Defendiendo, pues, tanto el retumbar escrito de las grandes narraciones como, ante todo, la disposición de ánimo que las busca y las disfruta, junto con la huella gozosa que su lección deja en la memoria, el libro repasa, en capítulos autónomos, una serie de “hitos” de la literatura juvenil desde el siglo XIX hasta nuestros días (La isla del tesoro, El viaje al centro de la tierra, Las aventuras de Guillermo, El mundo perdido, El Tigre de Mompracem, Los primeros hombres en la luna, El diablo moteado de Gummalapur, El peregrino de la estrella, La caída de la casa Usher, El señor de los anillos -¡¡¡defendido anticipatoriamente… hace cuarenta años!!!- o El asesinato de Rogelio Acroyd, entre decenas de otros títulos fruto de la invención y el talento literario de Salgari, Conan Doyle, Daniel Defoe, Julio Verne, Tolkien, Stevenson, Melville, Karl May, Zane Grey, Edgar Rice Burroughs, Jack London, H.G.Wells, Lovecraft, Kenneth Anderson, Agatha Christie… y hasta Jorge Luis Borges, por citar solo alguno de los más representativos autores estudiados en la obra), evocando en ellos su formidable potencia narrativa, su capacidad para instalarnos en el asombro, en el prodigio, en lo maravilloso, y arrastrarnos con su aliento universal para hacernos ampliar el territorio de nuestra imaginación, pero ofreciendo a la vez en todos los casos una profunda e inteligente lectura filosófica, moral y ética, sustentada en la defensa de algunos valores intemporales que definen al universal héroe literario -y en el pensamiento “savateriano” también cívico-: la astucia y el coraje, el arrojo, el entusiasmo, la alegre osadía que no ignora el miedo y pese a ello es capaz de dejarlo de lado, el desenfadado atrevimiento, la apacible locura que nos lleva a perseguir los sueños, la ausencia de ataduras que no sean las que exigen el honor y la conciencia, la rectitud y la piedad, la integridad y la nobleza, la fuerza, la insurrección frente a la tiranía de la necesidad y la muerte, la sabiduría y la bondad, la insobornable libertad, la fidelidad, la brega esperanzada, la búsqueda de la verdad, la exaltación del compañerismo, el fecundo cultivo de la amistad, la digna aceptación de la ineludible soledad.
 
De todos los atractivos personajes que pueblan un libro apasionante y delicioso es Guillermo, la imperecedera creación de la deslumbrante escritora, de vida aparentemente anodina, Richmal Crompton, el que concita en mí el mayor entusiasmo y la más grande identificación con el propio Savater.

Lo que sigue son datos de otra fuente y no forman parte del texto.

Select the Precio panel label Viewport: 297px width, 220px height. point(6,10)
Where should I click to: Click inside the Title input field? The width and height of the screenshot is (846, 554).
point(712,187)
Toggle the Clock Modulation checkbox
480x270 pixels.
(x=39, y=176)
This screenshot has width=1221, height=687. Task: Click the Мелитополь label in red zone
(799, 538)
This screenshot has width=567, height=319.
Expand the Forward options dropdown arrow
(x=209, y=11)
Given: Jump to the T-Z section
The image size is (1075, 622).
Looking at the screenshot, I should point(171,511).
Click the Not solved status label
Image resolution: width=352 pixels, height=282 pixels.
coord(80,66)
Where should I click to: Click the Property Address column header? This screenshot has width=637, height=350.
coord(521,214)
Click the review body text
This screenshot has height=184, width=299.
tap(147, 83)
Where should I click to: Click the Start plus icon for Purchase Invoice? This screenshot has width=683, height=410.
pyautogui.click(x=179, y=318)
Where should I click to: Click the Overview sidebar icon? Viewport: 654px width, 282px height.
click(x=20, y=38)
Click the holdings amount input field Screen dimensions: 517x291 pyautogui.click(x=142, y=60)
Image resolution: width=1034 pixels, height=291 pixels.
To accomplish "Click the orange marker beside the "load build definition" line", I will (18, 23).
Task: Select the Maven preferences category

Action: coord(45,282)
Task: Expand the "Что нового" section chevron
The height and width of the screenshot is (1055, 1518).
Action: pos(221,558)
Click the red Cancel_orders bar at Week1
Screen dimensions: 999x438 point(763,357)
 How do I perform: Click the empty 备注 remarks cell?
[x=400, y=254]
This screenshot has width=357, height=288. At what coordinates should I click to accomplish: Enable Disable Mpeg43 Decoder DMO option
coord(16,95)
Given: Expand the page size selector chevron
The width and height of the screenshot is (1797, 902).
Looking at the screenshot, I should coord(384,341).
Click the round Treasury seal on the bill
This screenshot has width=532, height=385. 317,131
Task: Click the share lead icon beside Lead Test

Mi infancia y adolescencia están repletas de tardes emocionantes transcurridas en un suspiro, inmerso, enajenado, en las aventuras de aquel niño terrible, genial, incomprendido, rebelde, bueno, malo, pirata, atareado, gánster, detective, amable, luchador, buscador de tesoros, explorador, revolucionario, por citar solo algunos de los calificativos con los que se adornaba su inabarcable figura en los títulos de aquellos magníficos libros de tapas duras en la editorial Molino, que contaban además con las espléndidas ilustraciones de Thomas Henry, algo que se echa en falta en las actuales reediciones, por otro lado vulgares y sin el encanto de los “cálidos” volúmenes de mi infancia (muchos heredados de mis tías, también fervorosas idólatras del culto “guillermiano”; aunque ya en mi madurez he ido completando por mi cuenta la colección en librerías de viejo y ferias del libro antiguo y de ocasión).
 
Para cerrar mi reseña de hoy os dejaré un fragmento del capítulo dedicado a Guillermo en La infancia recuperada, un texto en el que afloran la encendida pasión de Savater por el personaje, su vibrante defensa de ese tipo de narración feliz y libérrima que hemos venido comentando y, sobre todo, la extraordinaria inteligencia del filósofo para encontrar en el arriscado chaval un emblema de todos los valores que han constituido el norte de su propia larga vida -y ojalá que lo sea mucho más-: el compromiso y la libertad, la magnanimidad, el vigor, la valentía, el júbilo del descubrimiento, la riqueza pasional, el derroche, la aspiración a la infinitud de lo posible, la fuerza, la huida del aburrimiento, la lealtad incondicional, la entrega generosa, el temple indesmayable, el sacrificio por las nobles causas, por decirlo con algunos de los términos que maneja el autor. Guillermo es -y nos enseña a ser- sufrido, pero no ascético; fantástico, pero con lógica; romántico hasta donde esta enfermedad es compatible con la ironía, el pragmatismo y la afición a los buñuelos de crema. Su figura se mueve entre la acogedora ternura de la familia y la libre camaradería de los amigos, entre los poderes de la fantasía y las exigencias de la lógica, entre la disponibilidad de la teoría y la necesidad de la práctica, entre la piedad y el coraje, entre lo que conserva y lo que intensifica, siendo capaz de conciliar cada uno de estos tan inicialmente disímiles extremos. En la lectura de Savater, Guillermo representa todo lo que las fuerzas conservadoras -también de izquierdas- aborrecen: No faltan nombres a los idiotas para envilecer la punzada abrasadora de la rebelión contra el tiempo, para justificar como «normalidad» la decadencia de la carne y del alma, el pacto con la resignación y el acomodo al espanto, la dimisión de la vocación de riesgo, de la opción por la hermandad, la entrega al prestigio abstracto de lo irremediable, la traición a la generosidad, es decir, todo aquello a lo que el ímpetu liberador del valeroso Guillermo apunta: No hay que privarse de nada, no hay que renunciar a nada.
 
Aunque solo fuera por el magistral capítulo sobre Guillermo Brown deberíais leer este soberbio La infancia recuperada (eso sí, habiendo devorado antes la serie entera protagonizada por el jefe de los proscritos), ese, entre otras muchas cosas, ardiente alegato en favor del inmenso placer de la lectura. Una canción de la época con la segunda guerra mundial como fondo -aunque los libros de Guillermo se escriben entre 1920 y 1970, son los de las tres primeras décadas de ese segmento los, a mi juicio, más logrados-, acompaña esta reseña. Se trata de We’ll meet again y está interpretada por Vera Lynn.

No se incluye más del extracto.